Benjamin Milton y Tom Coates asistían a la conversación con intenso regodeo. Benjamin cogió la petaca de cerveza negra que llevaba en la cadera y, subrepticiamente, echó un trago al coleto. Se la pasó a Tom, que para beber le volvió la espalda. Alfred Jowett se inclinó junto a sus amigos y comentó:
– ¡Vaya juerga para una mañana de domingo! ¿Han ido a la iglesia? -preguntó mientras señalaba la casa de los Lamb.
– Me parece que no -replicó Tom-. Aunque la señora Lamb es creyente, o al menos eso es lo que me han dicho.
– He oído que papá está tocado del ala.
– ¿Qué?
– Que está loco. -Se apoyó un dedo en la sien-. Viene de familia.
Mary Lamb repitió la frase que le tocaba a Siegfried:
– «No, a fe mía, no me deis papeles de mujer. Me está saliendo la barba.» Señor Drinkwater, como puede ver es usted un hombre. No cabe la menor duda.
– ¿Lo sabrá el público?
– Por descontado. Le pondremos un sombrero de bocací. Nadie se confundirá con relación a su sexo.
Mary se había hecho enormes ilusiones con esa obra. Quedó encantada cuando Charles le pidió que apuntara y dirigiese a sus compañeros. A lo largo de las últimas semanas había experimentado un exceso de energías interiores, un entusiasmo difícil de contener, y ansiaba desviarlo. Por eso estudió con impaciencia el entremés interpretado por los artesanos contenido en la comedia Sueño de una noche de verano. Había ayudado a Charles a enlazar las diversas escenas e incluso había incorporado textos adicionales y acotaciones a fin de otorgarle continuidad. Sin embargo, no había comentado el proyecto con William Ireland. Estaba convencida de que el joven se habría sentido excluido y también tenía la seguridad de que habría llegado a conclusiones erróneas. Se trataba de una de esas complicadas situaciones humanas que Shakespeare era capaz de explicar con maestría. William Ireland habría estimado que se le rechazaba por su condición de comerciante. El hecho de que además tuviera aspiraciones literarias no habría hecho más que acrecentar la ofensa. Era un advenedizo y no le correspondía codearse con caballeros. A decir verdad, su oficio no había tenido nada que ver.

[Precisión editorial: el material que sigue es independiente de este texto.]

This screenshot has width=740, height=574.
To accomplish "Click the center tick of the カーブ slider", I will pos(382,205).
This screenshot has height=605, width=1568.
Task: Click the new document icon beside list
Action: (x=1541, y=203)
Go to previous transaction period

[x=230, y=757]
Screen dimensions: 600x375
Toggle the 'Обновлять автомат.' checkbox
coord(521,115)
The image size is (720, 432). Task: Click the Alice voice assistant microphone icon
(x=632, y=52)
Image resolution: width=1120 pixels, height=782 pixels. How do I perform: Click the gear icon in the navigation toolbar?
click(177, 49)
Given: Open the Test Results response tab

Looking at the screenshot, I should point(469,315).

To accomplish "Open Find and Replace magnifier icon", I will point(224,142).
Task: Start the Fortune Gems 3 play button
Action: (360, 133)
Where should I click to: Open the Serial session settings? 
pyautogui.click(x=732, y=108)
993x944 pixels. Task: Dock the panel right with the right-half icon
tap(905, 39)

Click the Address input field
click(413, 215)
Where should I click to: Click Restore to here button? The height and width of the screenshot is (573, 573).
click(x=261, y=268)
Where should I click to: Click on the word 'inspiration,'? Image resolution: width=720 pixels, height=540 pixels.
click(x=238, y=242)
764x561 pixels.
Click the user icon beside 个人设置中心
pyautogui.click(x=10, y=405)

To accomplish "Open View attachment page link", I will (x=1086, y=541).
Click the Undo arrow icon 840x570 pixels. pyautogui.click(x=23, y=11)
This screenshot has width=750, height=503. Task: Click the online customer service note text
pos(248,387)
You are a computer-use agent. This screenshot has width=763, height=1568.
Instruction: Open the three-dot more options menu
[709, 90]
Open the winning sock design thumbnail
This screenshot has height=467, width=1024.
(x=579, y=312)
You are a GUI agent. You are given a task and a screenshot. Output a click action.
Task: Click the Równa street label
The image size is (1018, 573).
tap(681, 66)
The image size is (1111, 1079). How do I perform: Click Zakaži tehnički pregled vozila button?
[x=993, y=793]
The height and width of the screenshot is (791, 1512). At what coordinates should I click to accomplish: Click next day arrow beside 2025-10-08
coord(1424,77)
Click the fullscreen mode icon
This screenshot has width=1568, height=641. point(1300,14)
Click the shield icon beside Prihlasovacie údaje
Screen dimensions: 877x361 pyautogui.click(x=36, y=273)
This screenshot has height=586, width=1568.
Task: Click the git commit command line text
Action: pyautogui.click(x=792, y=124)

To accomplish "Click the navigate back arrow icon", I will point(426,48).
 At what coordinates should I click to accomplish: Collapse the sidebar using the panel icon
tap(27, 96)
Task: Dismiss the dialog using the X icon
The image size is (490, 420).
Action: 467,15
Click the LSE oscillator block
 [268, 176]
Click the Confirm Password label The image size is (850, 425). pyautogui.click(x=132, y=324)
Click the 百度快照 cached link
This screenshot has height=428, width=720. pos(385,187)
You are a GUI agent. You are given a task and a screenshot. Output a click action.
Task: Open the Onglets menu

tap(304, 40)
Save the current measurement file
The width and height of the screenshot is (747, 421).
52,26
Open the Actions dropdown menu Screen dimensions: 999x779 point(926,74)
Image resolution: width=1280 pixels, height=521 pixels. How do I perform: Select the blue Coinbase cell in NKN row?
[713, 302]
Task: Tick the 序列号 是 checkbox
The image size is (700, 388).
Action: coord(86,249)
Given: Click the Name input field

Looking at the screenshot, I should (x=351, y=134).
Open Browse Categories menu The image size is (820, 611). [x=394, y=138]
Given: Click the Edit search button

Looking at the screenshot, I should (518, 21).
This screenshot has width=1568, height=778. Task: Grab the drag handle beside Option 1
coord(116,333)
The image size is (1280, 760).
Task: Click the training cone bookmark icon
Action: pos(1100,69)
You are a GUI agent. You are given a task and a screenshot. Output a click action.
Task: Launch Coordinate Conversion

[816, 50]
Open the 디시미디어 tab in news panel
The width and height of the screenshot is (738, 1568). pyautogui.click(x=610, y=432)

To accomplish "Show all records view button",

– ¿Invitamos al señor Ireland a participar? -había preguntado Charles a su hermana.
– ¿A William? Claro que no -replicó Mary sin perder un segundo-. Es demasiado… -Por su cabeza pasó la palabra «sensible»-. Es demasiado serio.
– Sé a qué te refieres. Nuestra modesta diversión no le causaría la menor gracia.
– En su caso, Shakespeare se ha convertido en una causa sagrada.
– Sin duda se daría cuenta de que nuestras intenciones son buenas.
– Desde luego, pero William dedica tanto tiempo y atención a los papeles que…
– …que no ve el lado alegre de las cosas.
– Todavía no. De momento no se da cuenta. Resérvalo para tus amigos.
Charles Lamb sospechaba que su hermana estaba más pendiente de William Ireland de lo que estaba dispuesta a reconocer. Sus afanes y aquella trémula atención a lo que Mary percibía como los sentimientos del joven confirmaron su interés por él. Charles evocó la súbita imagen de un ciervo abatido…, pero no supo si se trataba de William o de Mary.
– «¿Tenéis escrita la parte del León?» -Tom Coates ensayaba el papel de Berbiquí-. «Os ruego que me la deis, si la tenéis, porque aprendo despacio.»
– Hay que reconocer que es cierto.
– Señor Jowett, le ruego que no interrumpa. Señor Milton, continúe con su papel.
– «Podéis improvisar, pues no habéis de hacer más que rugir.»
– Señor Milton, ¿se ve capaz de adoptar un tono más vulgar? -Mary estaba concentrada en el texto y no levantó la cabeza-. ¿Puede expresarse con tosquedad?
– Señorita Lamb, eso me parece dificilísimo.
– Por favor, inténtelo. No puede sonar como un empleado de banco. Debe hablar como un carpintero.